Но советчик ободрил его, что, мол, ничего, он и это сделает. Эльокум Пап пошел домой и заговорил с женой тоном победителя. Ну, кто был прав? Молельня реба Исроэлки, что у Виленки, заказала ему еще одного льва и скрижали Моисеевы. И заработает он гораздо больше, чем сколачивая простые табуретки. Так что она теперь скажет? И Матле действительно нечего было сказать. Просияв от счастья, она согласилась, что поскольку он умеет, ему позволительно быть резчиком. Мастера больше уважают, да и заработок его выше.
Эльокум Пап потратил немало времени и испортил много дубовых досок, прежде чем ему удалось вырезать еще одного льва, который казался ему близнецом первого. Только тогда он взялся за скрижали с десятью заповедями. Он облазил все молельни, подолгу стоял с задранной головой, разглядывая скрижали на ковчегах, пока не решил, что из каждой заповеди он вырежет только первые два слова, как это делают другие резчики. И вот из большого Пятикнижия он начал перерисовывать буквы на обструганную доску, вырезать их ножом, шкурить наждачной бумагой, полировать, покрыв лаком. Поскольку работа продолжалась долго, а жена ему всю плешь проела, говоря, что дети хотят есть, он закончил пару длинных лестниц, которые заказали у него маляры. При этом он злобно бурчал: «Тоже мне работа. Лестницы! Знай себе пили доски да забивай гвозди — и ничего больше. Тоже мне премудрость!» Но когда он закончил скрижали и вместе со львами поставил их на стол, чтобы рассмотреть, и он, и Матля были счастливы.

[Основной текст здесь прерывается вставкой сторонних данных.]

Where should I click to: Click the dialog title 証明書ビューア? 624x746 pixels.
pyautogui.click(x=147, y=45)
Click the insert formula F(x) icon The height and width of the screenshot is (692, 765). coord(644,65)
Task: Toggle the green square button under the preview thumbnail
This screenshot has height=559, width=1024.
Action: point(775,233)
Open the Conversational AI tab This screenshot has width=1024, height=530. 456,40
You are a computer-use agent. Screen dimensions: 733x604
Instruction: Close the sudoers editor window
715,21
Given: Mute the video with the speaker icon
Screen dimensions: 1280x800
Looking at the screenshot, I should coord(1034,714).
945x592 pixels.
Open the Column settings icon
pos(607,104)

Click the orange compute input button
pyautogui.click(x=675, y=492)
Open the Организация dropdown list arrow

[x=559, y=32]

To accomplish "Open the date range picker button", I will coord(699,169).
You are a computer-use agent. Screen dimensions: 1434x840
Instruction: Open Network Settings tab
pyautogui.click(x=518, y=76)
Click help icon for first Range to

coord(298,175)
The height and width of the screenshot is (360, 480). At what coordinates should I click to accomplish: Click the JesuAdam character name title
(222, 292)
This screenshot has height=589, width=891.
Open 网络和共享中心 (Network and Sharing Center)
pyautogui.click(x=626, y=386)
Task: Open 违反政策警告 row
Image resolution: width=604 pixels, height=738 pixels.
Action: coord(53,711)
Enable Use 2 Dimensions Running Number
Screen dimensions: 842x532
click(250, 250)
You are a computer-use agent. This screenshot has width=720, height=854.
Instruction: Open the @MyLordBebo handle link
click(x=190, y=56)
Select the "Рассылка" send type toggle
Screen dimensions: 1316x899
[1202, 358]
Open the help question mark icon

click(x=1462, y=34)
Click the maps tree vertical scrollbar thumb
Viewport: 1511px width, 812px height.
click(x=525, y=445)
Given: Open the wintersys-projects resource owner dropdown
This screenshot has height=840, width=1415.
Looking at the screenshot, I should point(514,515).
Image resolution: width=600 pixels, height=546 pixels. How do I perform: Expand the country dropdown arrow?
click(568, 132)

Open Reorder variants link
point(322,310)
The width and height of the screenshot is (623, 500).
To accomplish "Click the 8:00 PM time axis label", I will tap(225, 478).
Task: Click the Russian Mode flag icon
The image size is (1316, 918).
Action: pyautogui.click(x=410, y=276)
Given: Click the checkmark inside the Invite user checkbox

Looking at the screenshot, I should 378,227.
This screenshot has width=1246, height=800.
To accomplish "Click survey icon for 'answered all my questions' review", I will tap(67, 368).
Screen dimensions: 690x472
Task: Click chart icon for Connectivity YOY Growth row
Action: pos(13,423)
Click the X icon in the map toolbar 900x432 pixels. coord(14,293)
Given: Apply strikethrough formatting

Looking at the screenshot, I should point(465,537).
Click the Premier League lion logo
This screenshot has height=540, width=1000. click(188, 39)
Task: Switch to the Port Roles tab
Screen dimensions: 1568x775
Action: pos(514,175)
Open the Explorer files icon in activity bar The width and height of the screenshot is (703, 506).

На этот раз Эльокум пошел в молельню реба Исроэлки, что у Виленки, к утренней молитве, когда можно встретить старосту. Молящиеся только начинали. Еще можно было перекинуться словом. Они окружили резчика и с любопытством смотрели на его мешок.
— Вот он, этот еврей со львами, — прошептал кто-то у восточной стены старосте.
— Вот этот мужик с картошкой? — переспросил староста трубным голосом и направился к столяру.
Эльокум Пап увидал перед собой бородатого, высокого, широкоплечего еврея с круглым лицом и мягким ртом с большими, толстыми губами.
Львы и скрижали переходили из рук в руки. Евреи вертели поделки и постукивали по ним пальцами, как постукивают по тарелкам, чтобы услышать звон чистого фарфора. Молящиеся не высказывали своего мнения — ни хорошего, ни плохого — ждали, что скажет староста. Но прежде чем староста открыл рот, старый служка еще раз осмотрел доску с десятью заповедями и увидел два слова, вырезанных под каждой из скрижалей.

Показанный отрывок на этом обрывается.